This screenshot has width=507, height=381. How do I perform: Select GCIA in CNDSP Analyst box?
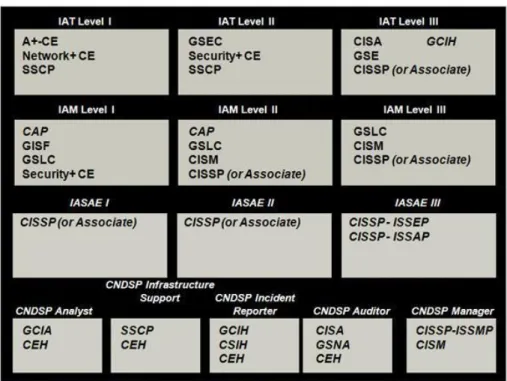coord(37,330)
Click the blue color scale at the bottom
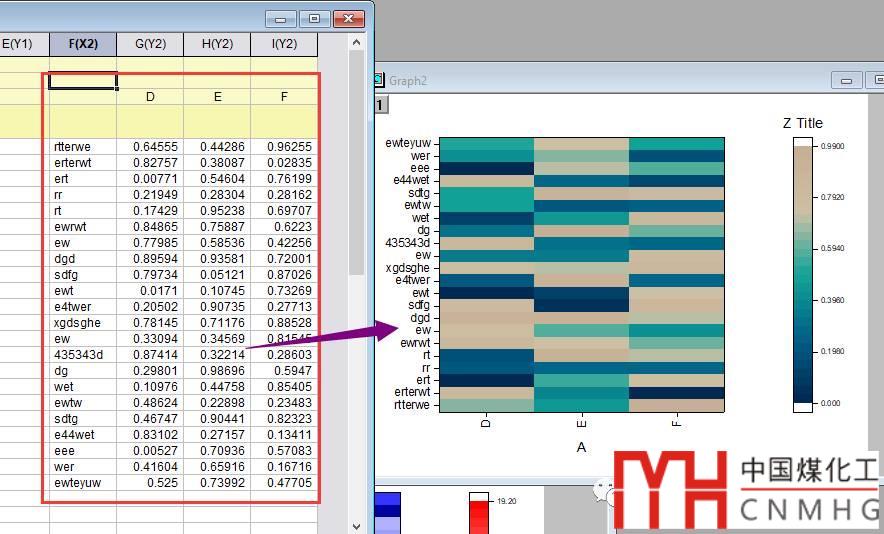Image resolution: width=884 pixels, height=534 pixels. pyautogui.click(x=386, y=512)
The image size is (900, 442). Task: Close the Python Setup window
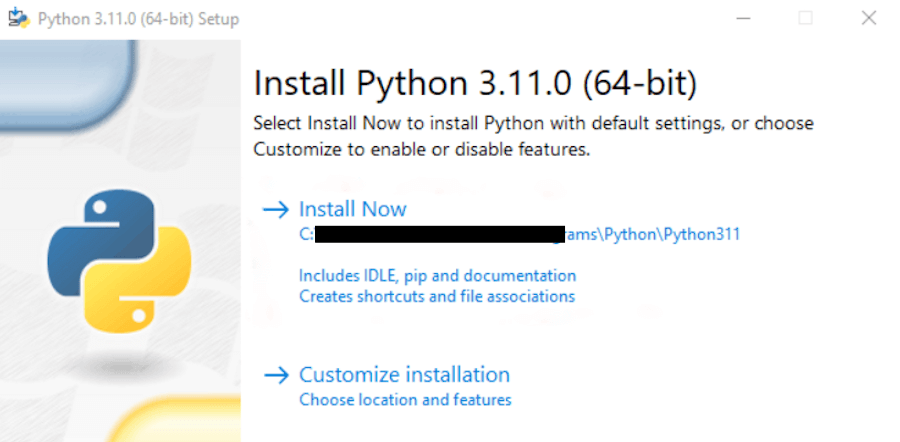pyautogui.click(x=869, y=19)
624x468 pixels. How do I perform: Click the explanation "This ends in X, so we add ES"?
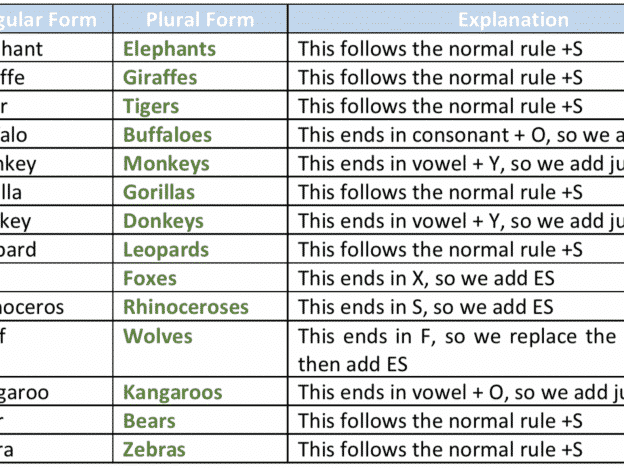click(426, 278)
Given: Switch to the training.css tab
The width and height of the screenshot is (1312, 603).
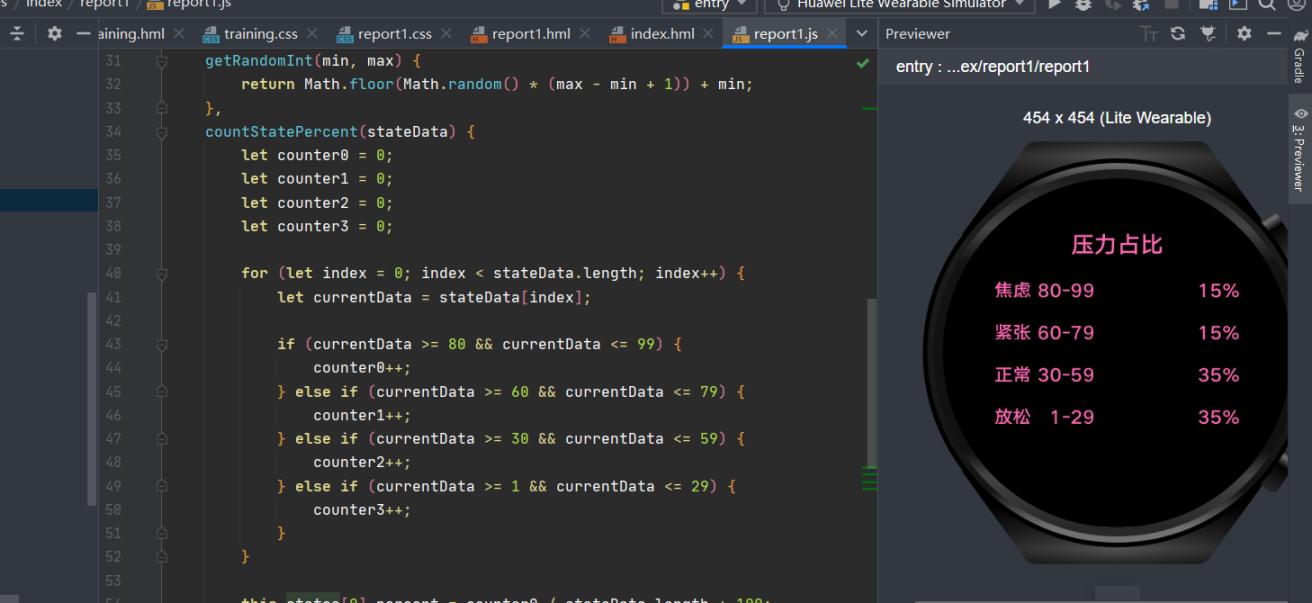Looking at the screenshot, I should [260, 34].
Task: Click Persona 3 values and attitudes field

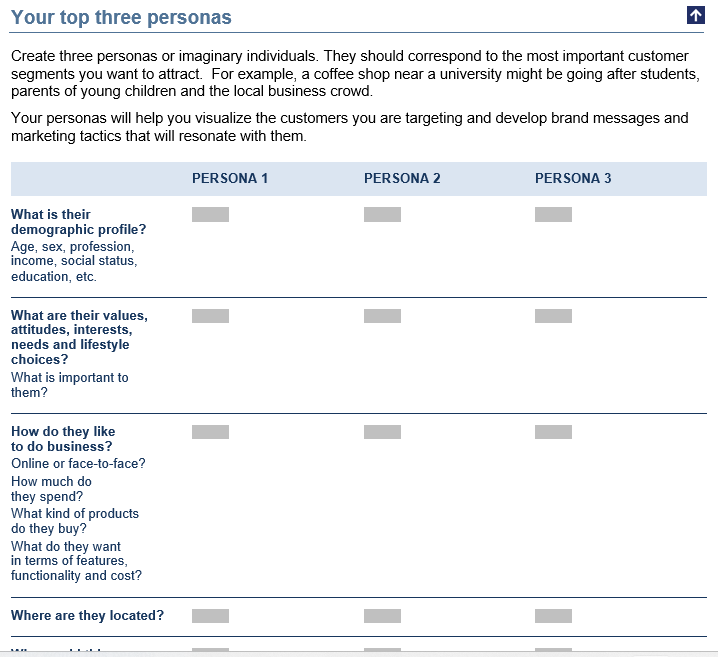Action: pos(553,316)
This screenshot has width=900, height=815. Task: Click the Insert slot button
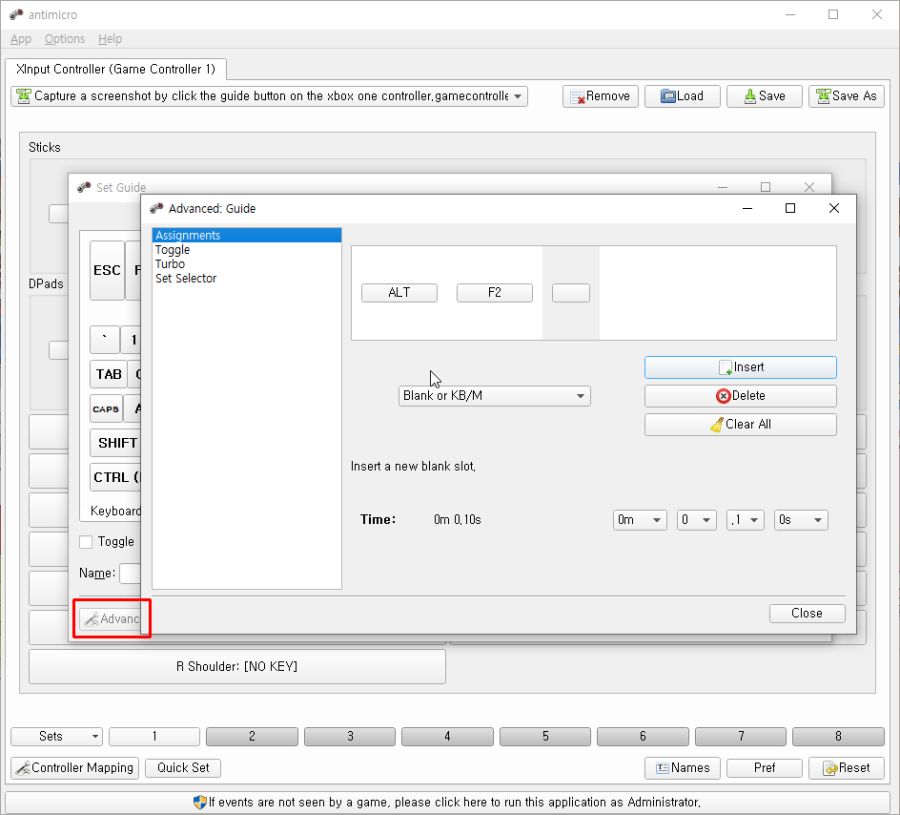coord(740,367)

* _WORK ITEM_
Word for word, print out all of the records above; pass over the pictures.

* _SOLUTION FOR THIS EXERCISE_
This screenshot has width=507, height=381. How do I perform: Select GCIA in CNDSP Analyst box?
coord(37,330)
Click the blue color scale at the bottom
Image resolution: width=884 pixels, height=534 pixels. pyautogui.click(x=386, y=512)
The image size is (900, 442). Task: Close the Python Setup window
pyautogui.click(x=869, y=19)
624x468 pixels. How do I perform: Click the explanation "This ends in X, so we add ES"?
click(426, 278)
Given: Switch to the training.css tab
The width and height of the screenshot is (1312, 603).
Looking at the screenshot, I should [260, 34].
Task: Click Persona 3 values and attitudes field

Action: pos(553,316)
This screenshot has width=900, height=815. Task: Click the Insert slot button
coord(740,367)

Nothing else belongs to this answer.